Stored records

*** Block opens ***

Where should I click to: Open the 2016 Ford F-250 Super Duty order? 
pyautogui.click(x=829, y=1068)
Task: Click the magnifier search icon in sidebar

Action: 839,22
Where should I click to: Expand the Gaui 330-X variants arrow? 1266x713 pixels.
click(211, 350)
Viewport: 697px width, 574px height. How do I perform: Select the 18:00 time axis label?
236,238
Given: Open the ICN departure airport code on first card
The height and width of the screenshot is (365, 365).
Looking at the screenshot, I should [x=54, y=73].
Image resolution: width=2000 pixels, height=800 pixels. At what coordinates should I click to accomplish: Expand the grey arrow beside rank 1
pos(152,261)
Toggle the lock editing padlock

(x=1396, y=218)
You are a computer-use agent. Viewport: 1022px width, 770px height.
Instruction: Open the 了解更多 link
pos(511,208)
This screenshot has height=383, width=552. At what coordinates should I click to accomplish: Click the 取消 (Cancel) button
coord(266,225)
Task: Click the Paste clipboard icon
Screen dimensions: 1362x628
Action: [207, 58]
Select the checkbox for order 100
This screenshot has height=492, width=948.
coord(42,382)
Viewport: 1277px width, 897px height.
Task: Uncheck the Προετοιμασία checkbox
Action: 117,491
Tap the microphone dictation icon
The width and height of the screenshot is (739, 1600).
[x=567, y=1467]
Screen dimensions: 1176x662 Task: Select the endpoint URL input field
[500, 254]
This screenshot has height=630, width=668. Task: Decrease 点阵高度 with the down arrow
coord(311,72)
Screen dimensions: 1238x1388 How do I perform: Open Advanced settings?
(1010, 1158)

*** Block closes ***

**Assignment**
Each line of the data above should appear again in your answer, exactly as given.

**Output below**
Where should I click to: Open the 2016 Ford F-250 Super Duty order? 
pyautogui.click(x=829, y=1068)
Task: Click the magnifier search icon in sidebar

Action: 839,22
Where should I click to: Expand the Gaui 330-X variants arrow? 1266x713 pixels.
click(211, 350)
Viewport: 697px width, 574px height. How do I perform: Select the 18:00 time axis label?
236,238
Given: Open the ICN departure airport code on first card
The height and width of the screenshot is (365, 365).
Looking at the screenshot, I should [x=54, y=73].
Image resolution: width=2000 pixels, height=800 pixels. At what coordinates should I click to accomplish: Expand the grey arrow beside rank 1
pos(152,261)
Toggle the lock editing padlock

(x=1396, y=218)
You are a computer-use agent. Viewport: 1022px width, 770px height.
Instruction: Open the 了解更多 link
pos(511,208)
This screenshot has height=383, width=552. At what coordinates should I click to accomplish: Click the 取消 (Cancel) button
coord(266,225)
Task: Click the Paste clipboard icon
Screen dimensions: 1362x628
Action: [207, 58]
Select the checkbox for order 100
This screenshot has height=492, width=948.
coord(42,382)
Viewport: 1277px width, 897px height.
Task: Uncheck the Προετοιμασία checkbox
Action: 117,491
Tap the microphone dictation icon
The width and height of the screenshot is (739, 1600).
[x=567, y=1467]
Screen dimensions: 1176x662 Task: Select the endpoint URL input field
[500, 254]
This screenshot has height=630, width=668. Task: Decrease 点阵高度 with the down arrow
coord(311,72)
Screen dimensions: 1238x1388 How do I perform: Open Advanced settings?
(1010, 1158)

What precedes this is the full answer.